# Problem details
After finding the line containing "The height and width of the screenshot is (654, 879)." below, please output that line and each following one through the line containing "You are a computer-use agent. The image size is (1364, 734).", exactly as written.

Task inputs section start

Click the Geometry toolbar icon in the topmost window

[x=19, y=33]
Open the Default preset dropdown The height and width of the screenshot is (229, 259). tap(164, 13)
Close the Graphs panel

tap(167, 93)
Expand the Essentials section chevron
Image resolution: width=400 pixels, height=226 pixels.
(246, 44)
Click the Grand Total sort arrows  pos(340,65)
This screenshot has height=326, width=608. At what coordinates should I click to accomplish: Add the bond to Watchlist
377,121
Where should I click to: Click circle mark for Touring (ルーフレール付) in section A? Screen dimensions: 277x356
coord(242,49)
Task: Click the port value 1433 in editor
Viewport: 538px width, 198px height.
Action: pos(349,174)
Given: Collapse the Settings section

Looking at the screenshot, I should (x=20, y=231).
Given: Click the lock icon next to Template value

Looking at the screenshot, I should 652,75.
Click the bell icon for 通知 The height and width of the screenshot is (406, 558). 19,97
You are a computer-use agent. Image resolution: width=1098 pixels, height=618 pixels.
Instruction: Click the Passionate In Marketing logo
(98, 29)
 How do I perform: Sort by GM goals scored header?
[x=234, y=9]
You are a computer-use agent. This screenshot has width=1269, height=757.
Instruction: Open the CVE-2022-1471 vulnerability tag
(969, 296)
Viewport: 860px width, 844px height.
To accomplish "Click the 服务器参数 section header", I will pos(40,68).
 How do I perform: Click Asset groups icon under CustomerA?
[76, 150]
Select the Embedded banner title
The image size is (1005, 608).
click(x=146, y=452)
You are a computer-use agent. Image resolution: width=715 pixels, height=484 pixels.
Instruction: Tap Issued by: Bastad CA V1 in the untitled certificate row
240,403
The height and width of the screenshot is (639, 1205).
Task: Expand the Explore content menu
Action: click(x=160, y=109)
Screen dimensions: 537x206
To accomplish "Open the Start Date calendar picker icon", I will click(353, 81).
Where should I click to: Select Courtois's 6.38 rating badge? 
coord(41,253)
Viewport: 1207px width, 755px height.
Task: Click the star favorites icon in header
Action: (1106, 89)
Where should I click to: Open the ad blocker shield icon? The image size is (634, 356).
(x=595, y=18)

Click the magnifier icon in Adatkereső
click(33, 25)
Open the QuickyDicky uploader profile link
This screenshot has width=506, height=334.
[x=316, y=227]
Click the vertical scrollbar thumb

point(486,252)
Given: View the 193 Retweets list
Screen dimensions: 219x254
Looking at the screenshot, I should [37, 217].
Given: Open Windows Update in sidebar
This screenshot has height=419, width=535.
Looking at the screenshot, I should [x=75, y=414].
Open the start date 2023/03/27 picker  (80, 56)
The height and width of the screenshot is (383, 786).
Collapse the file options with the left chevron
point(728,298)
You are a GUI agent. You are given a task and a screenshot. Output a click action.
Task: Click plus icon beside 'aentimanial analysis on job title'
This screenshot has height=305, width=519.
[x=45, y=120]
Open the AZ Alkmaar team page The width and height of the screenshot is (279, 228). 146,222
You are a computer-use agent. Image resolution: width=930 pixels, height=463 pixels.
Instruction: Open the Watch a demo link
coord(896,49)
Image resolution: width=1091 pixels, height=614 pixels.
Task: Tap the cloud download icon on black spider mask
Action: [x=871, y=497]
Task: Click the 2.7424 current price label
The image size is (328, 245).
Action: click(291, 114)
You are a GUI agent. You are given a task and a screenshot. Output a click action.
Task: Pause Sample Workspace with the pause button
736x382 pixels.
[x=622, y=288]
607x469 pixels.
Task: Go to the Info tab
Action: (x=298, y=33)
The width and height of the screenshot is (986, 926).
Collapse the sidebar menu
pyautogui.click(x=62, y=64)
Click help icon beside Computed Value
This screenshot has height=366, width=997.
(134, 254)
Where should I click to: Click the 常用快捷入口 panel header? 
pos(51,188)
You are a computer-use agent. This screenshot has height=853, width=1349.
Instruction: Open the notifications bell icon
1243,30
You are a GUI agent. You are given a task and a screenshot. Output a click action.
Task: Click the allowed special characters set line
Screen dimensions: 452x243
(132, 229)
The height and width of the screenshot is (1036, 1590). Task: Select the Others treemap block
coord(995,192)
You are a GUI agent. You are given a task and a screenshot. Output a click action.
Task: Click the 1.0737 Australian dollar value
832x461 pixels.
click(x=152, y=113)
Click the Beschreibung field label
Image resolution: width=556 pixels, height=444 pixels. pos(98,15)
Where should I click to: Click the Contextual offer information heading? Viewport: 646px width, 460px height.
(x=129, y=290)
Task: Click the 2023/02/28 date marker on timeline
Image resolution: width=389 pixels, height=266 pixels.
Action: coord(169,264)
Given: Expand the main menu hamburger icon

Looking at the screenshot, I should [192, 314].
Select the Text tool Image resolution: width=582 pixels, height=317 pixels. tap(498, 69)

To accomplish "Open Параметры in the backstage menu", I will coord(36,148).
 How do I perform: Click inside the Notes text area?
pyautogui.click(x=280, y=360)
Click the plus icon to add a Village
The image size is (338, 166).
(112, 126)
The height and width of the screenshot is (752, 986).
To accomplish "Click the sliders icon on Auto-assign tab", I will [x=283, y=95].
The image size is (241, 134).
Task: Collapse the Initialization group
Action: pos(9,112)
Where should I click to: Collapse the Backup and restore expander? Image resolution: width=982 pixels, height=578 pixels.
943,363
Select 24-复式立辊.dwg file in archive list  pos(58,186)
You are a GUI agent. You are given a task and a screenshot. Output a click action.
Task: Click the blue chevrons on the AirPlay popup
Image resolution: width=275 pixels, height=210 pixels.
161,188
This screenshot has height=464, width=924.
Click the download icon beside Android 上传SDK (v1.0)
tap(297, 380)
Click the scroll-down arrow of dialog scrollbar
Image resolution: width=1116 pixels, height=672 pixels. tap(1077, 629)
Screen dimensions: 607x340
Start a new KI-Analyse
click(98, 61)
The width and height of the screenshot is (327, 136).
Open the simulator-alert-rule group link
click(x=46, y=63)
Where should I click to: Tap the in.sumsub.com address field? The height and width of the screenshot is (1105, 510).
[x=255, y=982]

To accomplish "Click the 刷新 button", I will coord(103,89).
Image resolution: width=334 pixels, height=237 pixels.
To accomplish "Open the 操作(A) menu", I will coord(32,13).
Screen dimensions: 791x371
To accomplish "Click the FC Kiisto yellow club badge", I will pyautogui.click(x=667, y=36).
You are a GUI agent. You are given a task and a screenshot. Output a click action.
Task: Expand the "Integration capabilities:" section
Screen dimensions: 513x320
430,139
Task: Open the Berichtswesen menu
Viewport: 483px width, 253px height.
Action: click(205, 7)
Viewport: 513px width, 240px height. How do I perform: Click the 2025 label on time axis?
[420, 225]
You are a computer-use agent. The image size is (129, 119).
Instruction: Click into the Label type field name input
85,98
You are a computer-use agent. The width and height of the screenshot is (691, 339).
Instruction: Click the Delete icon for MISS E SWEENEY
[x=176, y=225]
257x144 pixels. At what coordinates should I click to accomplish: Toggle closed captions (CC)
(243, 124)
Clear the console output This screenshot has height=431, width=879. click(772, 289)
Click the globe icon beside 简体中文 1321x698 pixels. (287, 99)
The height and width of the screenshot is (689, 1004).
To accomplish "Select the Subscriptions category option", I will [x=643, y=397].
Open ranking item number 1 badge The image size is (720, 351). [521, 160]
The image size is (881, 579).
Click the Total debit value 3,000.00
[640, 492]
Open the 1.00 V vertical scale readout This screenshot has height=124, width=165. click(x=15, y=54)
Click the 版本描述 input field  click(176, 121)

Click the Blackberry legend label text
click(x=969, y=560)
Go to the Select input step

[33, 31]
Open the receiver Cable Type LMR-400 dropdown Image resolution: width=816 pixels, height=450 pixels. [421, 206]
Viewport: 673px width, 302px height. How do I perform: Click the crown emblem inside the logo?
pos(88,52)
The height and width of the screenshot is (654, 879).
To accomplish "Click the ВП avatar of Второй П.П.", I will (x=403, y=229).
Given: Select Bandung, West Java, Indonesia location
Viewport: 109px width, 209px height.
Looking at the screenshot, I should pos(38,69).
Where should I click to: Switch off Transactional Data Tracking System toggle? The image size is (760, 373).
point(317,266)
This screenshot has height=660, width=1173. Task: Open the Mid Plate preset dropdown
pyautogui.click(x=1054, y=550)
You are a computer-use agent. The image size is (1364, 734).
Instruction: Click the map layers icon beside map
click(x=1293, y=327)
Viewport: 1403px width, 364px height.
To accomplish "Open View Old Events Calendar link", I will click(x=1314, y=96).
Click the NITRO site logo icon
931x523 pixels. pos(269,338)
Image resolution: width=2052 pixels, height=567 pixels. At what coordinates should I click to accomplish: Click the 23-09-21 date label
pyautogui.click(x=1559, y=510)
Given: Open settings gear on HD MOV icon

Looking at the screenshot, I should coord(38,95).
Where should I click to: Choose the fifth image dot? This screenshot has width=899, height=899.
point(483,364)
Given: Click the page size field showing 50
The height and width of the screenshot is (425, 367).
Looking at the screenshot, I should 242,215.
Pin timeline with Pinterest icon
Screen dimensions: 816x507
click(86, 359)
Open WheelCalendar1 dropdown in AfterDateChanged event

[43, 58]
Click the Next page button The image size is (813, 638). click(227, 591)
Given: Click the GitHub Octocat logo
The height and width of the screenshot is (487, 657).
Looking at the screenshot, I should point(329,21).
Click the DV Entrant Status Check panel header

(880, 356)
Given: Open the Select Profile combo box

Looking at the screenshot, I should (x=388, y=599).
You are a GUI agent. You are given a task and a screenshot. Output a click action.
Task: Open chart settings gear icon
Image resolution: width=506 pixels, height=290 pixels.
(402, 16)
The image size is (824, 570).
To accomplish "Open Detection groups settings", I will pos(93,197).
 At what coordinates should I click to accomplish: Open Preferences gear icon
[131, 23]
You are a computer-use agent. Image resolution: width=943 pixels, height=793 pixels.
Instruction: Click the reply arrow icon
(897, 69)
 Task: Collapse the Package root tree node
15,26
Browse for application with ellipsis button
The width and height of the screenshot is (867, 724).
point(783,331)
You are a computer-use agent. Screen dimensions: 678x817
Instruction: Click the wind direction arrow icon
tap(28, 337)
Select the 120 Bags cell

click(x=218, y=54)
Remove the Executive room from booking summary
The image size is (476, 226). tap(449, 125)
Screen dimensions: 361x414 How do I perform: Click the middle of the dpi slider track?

Task inputs section end

# Answer to this exercise
The height and width of the screenshot is (654, 879).
To accomplish "Click the ВП avatar of Второй П.П.", I will (x=403, y=229).
Given: Select Bandung, West Java, Indonesia location
Viewport: 109px width, 209px height.
Looking at the screenshot, I should pos(38,69).
Where should I click to: Switch off Transactional Data Tracking System toggle? The image size is (760, 373).
point(317,266)
This screenshot has height=660, width=1173. Task: Open the Mid Plate preset dropdown
pyautogui.click(x=1054, y=550)
You are a computer-use agent. The image size is (1364, 734).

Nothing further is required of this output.